━━━━━ Text shown ━━━━━
A retrenched staffer, who did not want to be named, told Newslaundry that his editor telephoned him yesterday to break the news.
“He cited financial constraints [of the newspaper] to explain the decision,” the staffer said. “There was nothing to ask, I just kept listening to him.”
While the phone call came without any prior indication, the staffer said he wasn’t shocked. Signs of worry had begun back in April when salary cuts were announced, he said. The cuts impacted employees earning above Rs 10 lakh per annum, with the percentage of the cut increasing with the pay scale. “Following this, when dozens of employees were laid off early this month, I thought my turn might just come as well.”
Likewise, the senior staffer, who got phone calls from two editors, also said he was prepared for the news, to an extent. It was clear that the organisation was in bad shape financially, he said.
But many others were taken by surprise, he added, because the first round of mass layoffs was perceived to be some sort of protection for some time. As a result, Thursday’s layoffs were unexpected for quite a few employees.
Both the employees said that Business Standard offered those being laid off a decent severance: in addition to paying the salary for July, retrenched employees were promised three months’ gross salary. An additional component of 15 days’ salary for each year completed in the organisation would also be paid. Moreover, those who worked for over three years would be offered gratuities.
The same terms were given to retrenched salaries in the first round of layoffs.
Newslaundry learned that many of the staffers, laid off in the latest round, had also been asked by the editors to keep contributing to the newspaper as freelancers.
In an email to Newslaundry earlier this month, Shivendra Gupta, executive vice-president of Business Standard, cited “severe business and financial stress caused by the pandemic” as reasons for the layoffs. “We have compensated them as per the provision of the applicable laws,” he wrote.
‘I was just told it’s the management’s call. That’s it’
The bad news this week wasn’t confined to Business Standard. Earlier today, the Economic Times announced the closure of its Gujarati edition after nearly one-and-a-half decades.
Readers were informed of the closure through a notice printed in the paper today:
Translated to English, the notice said: “With great regret, we would like to inform you that a decision to stop the publication of your favourite newspaper Economic Times (Gujarati) has been taken. The newspaper will not be published henceforth. We would like to thank all the readers and advertisers who have supported us for the last 14 years.”
A staffer at the newspaper told Newslaundry that the decision affected the entire team of 14 employees. The newspaper had begun its operations in February 2007. Currently, the team comprises two designers, three reporters, and the rest on the desk.
While the public announcement came today, employees were informed four days earlier.
“On July 27, I got a call from the human resources department. We were told that July 31 would be the last day of publication for the newspaper,” the staffer said, adding that no explanation was offered for the decision. “I was just told that it was the management’s call. That’s it.”
Like several other organisations, the Gujarati edition initiated salary cuts in differing measures in April. However, the decision to shut the paper altogether came as a surprise to everyone in the team, the employee said.
Following its closure, the employee continued, the organisation said it would offer two months’ salaries to the retrenched employees. “The senior employees will also be eligible for gratuities.”
The news media industry has been one of the worst-affected sectors during the economic crisis induced by the Covid-19 pandemic. Over the last four months, since the lockdown began in India, a number of organisations, spanning the print, television and digital spaces, have laid off employees and instituted salary cuts. The developments at the Business Standard and Economic Times (Gujarati) once again reflect this downward spiral.
━━━━━ Source material ━━━━━
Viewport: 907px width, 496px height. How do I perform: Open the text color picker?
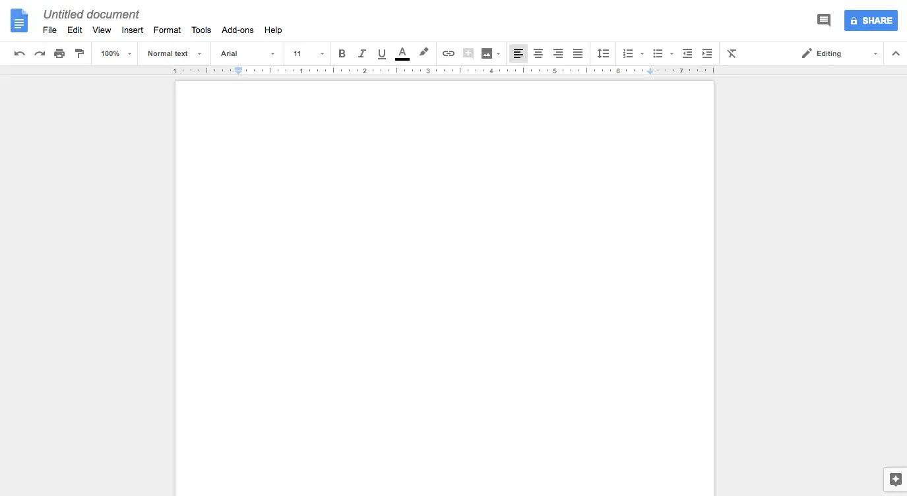[402, 53]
━━━━━
§ **Directions**
In the article on the newspaper layoffs above, turn the paragraph beginning "Both the employees said that Business Standard offered" into a short list of the severance terms.

§ **Exercise output**
Severance that Business Standard offered laid-off staff, according to both employees:
- Salary for July
- Three months' gross salary
- 15 days' salary for each year completed in the organisation
- Gratuities for those who worked over three years